Win a date with a MGTOW!

How every date goes, according to MGTOWs

It’s fair to say that Men Going Their Own Way are somewhat critical when it comes to women’s behavior. A case in point can be found in a recent posting on the MGTOW subreddit from a guy who was evidently quite furious that a woman on a date with him asked him what he did for a living.

Because in MGTOW-land, that’s not a normal thing to ask someone on a date — it’s a declaration that all she wants from you is your money. (LOL.)

Some of the commenters offered their suggestions as to what the OP could have said back to this allegedly money hungry lady.

So I’m going to present you with a little quiz. Some of the answers below are real things that MGTOW Redditors suggested as a response. At least one of the answers is one I made up. Can you tell the real from the fake?

FUN AS HELL MGTOW DATE QUIZ

A date asks you what you do for a living. Which of the following answer(s) were suggested by MGTOW Redditors, and which were just made up?

T/F “A job that gives me money for what I do, not for who I am.”

T/F “Show me some nudes so I’ll know what I’m getting for my money.”

T/F “I don’t answer questions from women. Blanket ignore.”

T/F “I work. How much do you weigh?”

T/F “Do you spit or swallow? If we’re going to cut out the bullshit, we should do it both ways.”

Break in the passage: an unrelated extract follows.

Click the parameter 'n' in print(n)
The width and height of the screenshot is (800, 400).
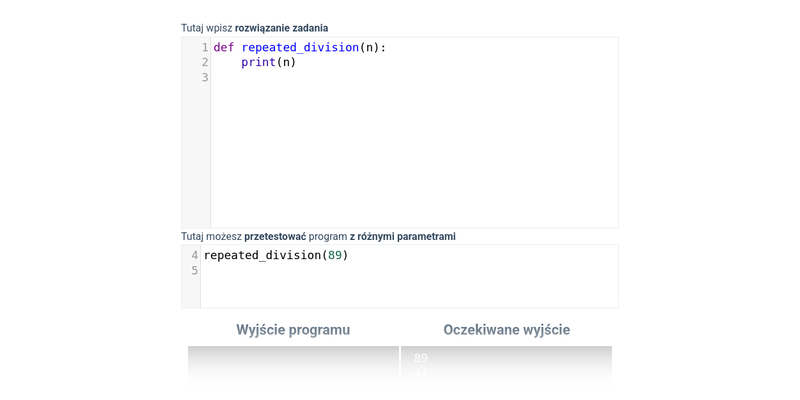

T/F You should have asked her the same question to see if she said professional hoe.

T/F I’ve had people ask me that before they even knew my name! The correct response is “Goodbye”.

T/F Women are not known for their honesty and truthfulness … They will never come out with how many cocks they have ridden, so why even engage?

ANSWER KEY:

The second question is made up. The rest of the quotes are verbatim from the MGTOW subreddit.

As is this lovely piece of advice:

From then on you know that it is a business arrangement discussed. Just calculate wether it makes economic sense to rent her for a few years or not. Since she is obviously not interested in you at all, i would make it clear that this is money for (young) hole.

You would, huh? I will eat my cats if you’ve ever said that or anything close to that to a woman on a date in real life. You just wish you could.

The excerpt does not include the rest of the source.